For decades, sewage sludge has been quietly spread across farmland, marketed as nutrient rich fertiliser. While the main part of sewage isn’t the issue, as farm slurry is often added with beneficial results, it’s the household and industrial chemicals that threaten the long-term health of British farmland. PFAS (forever chemicals), which include pharmaceuticals, pesticides, hormone-damaging chemicals, and microplastics, are often spread along with the sewage, becoming an easy way for large companies to covertly dump toxic industrial waste. Every year, about 87% of the UK’s 3.6 million tonnes of sewage sludge is applied to farmland.  

This doesn’t just damage the food that we consume; contaminated fields become a silent source of pollution and water runoff from fields causes issues such as algae blooms in neighbouring rivers. Toxic algae blooms occur when too many nutrients reach rivers – this causes eutrophication, a process which means that the algae blooms starve the rest of the river (including all animals and plants) from oxygen, growing uncontrollably and blocking out sunlight.  

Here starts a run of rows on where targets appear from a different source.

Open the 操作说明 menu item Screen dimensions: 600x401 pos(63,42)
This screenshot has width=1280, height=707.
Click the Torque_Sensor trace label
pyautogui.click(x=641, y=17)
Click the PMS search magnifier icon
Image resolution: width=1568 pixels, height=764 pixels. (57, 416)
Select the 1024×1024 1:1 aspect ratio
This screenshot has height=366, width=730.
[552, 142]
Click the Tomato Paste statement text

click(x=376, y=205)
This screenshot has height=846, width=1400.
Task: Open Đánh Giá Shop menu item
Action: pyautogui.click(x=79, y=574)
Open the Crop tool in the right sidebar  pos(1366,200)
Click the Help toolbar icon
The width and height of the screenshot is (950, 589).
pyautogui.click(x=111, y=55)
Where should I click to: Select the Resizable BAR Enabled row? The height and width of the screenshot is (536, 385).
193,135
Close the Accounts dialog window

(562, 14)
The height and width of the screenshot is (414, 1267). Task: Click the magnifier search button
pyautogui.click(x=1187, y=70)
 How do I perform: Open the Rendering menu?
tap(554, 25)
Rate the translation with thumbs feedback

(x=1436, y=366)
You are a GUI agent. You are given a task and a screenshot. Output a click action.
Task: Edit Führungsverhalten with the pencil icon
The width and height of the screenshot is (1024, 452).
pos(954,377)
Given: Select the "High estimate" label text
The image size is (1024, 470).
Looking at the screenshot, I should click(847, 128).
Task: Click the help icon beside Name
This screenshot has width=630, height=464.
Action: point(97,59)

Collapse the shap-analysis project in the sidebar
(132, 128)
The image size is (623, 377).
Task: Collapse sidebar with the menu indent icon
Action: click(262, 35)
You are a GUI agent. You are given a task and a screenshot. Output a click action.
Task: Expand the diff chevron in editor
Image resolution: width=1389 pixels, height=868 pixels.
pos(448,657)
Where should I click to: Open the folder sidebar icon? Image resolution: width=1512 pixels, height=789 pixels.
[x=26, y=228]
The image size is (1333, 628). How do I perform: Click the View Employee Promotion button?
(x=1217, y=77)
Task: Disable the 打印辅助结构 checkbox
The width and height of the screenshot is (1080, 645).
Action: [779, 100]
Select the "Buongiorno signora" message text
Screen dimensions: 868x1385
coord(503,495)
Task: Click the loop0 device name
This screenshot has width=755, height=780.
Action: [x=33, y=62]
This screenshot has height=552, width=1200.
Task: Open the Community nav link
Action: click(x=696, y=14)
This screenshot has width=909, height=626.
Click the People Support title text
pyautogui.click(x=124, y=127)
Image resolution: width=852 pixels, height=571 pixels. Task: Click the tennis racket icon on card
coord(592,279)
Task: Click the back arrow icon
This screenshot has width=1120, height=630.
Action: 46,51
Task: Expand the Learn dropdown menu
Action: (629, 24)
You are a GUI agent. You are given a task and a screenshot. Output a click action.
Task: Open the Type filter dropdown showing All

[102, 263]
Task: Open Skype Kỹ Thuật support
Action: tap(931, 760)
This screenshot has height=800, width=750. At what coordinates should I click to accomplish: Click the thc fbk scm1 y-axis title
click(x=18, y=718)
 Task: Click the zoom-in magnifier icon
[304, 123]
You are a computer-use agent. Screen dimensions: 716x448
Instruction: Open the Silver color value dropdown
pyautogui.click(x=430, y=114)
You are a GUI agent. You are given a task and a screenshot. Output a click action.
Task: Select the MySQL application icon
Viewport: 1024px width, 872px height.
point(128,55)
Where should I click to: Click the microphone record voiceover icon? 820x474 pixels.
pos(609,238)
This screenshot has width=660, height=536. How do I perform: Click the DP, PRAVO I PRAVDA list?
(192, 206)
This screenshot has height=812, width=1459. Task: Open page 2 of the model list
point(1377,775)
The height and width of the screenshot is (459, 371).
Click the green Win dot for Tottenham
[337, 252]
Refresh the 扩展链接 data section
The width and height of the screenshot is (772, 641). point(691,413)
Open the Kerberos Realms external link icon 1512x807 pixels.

Sweden have been proactive in utilising their sewage and minimising the environmental hazards. They use a method whereby they incinerate the sewage to burn off toxic chemicals and then the ash is used for phosphorus recovery. This is then used on farms to improve soil health. It has many other benefits such as a reduced reliance on mined phosphate rock, less environmental pollution, and reduced fertiliser costs.  

With UK farming under increasing economic pressure, farmers cannot be blamed solely for this. Farm money is running dry due to the wet spring and immensely dry summer. Weather-related crop loss has been known to cost farms up to £100,000. This sewage issue means they have been put in a tough moral predicament: use cheap toxic sludge and risk environmental damage or invest in costly agrochemicals that strain already tight budgets. There are currently no government grants to help farmers make the environmentally beneficial decision, only grants to store the slurry. The SFI (Sustainable Farming Incentive) did help in the past, however, the Government closed applications on the 11th of March 2025.  

Phosphorus recovery is starting to emerge within the UK but has not yet become a prominent factor in the agricultural scene. It is an expensive method of using sewage, so a real government push and incentives are needed to make this successful, feasible, and accessible for British farmers.